Your objective
Each line in the records below, from the one that contains "Advertise (429, 358)" to the one that contains "[Red Branch Media] (129, 2107)", should be reproduced exactly, the first and last included.

Dataset entries
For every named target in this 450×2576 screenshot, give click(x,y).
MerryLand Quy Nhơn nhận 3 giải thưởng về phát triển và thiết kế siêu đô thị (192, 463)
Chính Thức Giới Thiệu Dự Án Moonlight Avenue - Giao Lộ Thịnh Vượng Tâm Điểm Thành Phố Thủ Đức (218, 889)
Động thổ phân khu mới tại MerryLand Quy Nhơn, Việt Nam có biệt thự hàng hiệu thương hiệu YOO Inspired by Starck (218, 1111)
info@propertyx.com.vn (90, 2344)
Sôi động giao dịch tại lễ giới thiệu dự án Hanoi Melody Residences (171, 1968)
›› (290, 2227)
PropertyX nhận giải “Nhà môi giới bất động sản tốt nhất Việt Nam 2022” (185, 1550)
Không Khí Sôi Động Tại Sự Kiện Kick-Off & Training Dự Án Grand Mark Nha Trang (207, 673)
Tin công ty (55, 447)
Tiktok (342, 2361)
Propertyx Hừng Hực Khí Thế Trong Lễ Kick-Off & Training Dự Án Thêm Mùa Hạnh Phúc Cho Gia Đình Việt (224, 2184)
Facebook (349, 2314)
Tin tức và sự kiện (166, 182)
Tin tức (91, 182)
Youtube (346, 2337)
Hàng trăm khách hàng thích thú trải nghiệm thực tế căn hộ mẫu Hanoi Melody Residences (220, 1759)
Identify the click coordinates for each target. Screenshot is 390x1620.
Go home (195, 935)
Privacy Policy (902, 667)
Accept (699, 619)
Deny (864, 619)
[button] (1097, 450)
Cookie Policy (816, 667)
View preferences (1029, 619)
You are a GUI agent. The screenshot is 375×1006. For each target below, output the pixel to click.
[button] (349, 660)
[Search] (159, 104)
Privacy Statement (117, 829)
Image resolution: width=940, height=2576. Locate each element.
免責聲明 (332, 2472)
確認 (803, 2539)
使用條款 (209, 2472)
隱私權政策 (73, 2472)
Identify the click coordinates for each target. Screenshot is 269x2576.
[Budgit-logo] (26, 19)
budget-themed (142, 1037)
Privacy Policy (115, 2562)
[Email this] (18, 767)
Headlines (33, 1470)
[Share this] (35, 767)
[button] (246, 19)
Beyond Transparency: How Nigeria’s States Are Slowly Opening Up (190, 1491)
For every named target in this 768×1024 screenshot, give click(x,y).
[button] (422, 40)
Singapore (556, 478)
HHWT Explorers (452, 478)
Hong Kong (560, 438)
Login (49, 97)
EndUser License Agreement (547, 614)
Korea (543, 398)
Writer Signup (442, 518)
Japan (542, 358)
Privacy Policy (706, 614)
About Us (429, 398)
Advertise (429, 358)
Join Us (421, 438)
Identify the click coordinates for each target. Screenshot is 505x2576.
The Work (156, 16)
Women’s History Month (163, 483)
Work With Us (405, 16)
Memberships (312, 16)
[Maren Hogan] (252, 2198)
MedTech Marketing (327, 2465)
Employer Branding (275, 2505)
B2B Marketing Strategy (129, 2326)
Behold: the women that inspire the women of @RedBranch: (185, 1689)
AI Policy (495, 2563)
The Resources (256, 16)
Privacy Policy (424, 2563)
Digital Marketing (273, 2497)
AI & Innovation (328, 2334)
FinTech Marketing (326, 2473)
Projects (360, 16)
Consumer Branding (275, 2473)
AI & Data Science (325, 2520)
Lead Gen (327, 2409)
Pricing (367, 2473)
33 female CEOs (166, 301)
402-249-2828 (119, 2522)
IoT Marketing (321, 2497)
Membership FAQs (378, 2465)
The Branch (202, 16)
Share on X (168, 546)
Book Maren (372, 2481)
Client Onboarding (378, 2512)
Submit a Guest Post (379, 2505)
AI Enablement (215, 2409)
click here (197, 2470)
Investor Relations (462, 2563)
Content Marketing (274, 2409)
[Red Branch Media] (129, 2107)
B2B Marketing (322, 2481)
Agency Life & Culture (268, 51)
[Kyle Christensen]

Your solution
Advertise (429, 358)
Join Us (421, 438)
Identify the click coordinates for each target. Screenshot is 505x2576.
The Work (156, 16)
Women’s History Month (163, 483)
Work With Us (405, 16)
Memberships (312, 16)
[Maren Hogan] (252, 2198)
MedTech Marketing (327, 2465)
Employer Branding (275, 2505)
B2B Marketing Strategy (129, 2326)
Behold: the women that inspire the women of @RedBranch: (185, 1689)
AI Policy (495, 2563)
The Resources (256, 16)
Privacy Policy (424, 2563)
Digital Marketing (273, 2497)
AI & Innovation (328, 2334)
FinTech Marketing (326, 2473)
Projects (360, 16)
Consumer Branding (275, 2473)
AI & Data Science (325, 2520)
Lead Gen (327, 2409)
Pricing (367, 2473)
33 female CEOs (166, 301)
402-249-2828 (119, 2522)
IoT Marketing (321, 2497)
Membership FAQs (378, 2465)
The Branch (202, 16)
Share on X (168, 546)
Book Maren (372, 2481)
Client Onboarding (378, 2512)
Submit a Guest Post (379, 2505)
AI Enablement (215, 2409)
click here (197, 2470)
Investor Relations (462, 2563)
Content Marketing (274, 2409)
[Red Branch Media] (129, 2107)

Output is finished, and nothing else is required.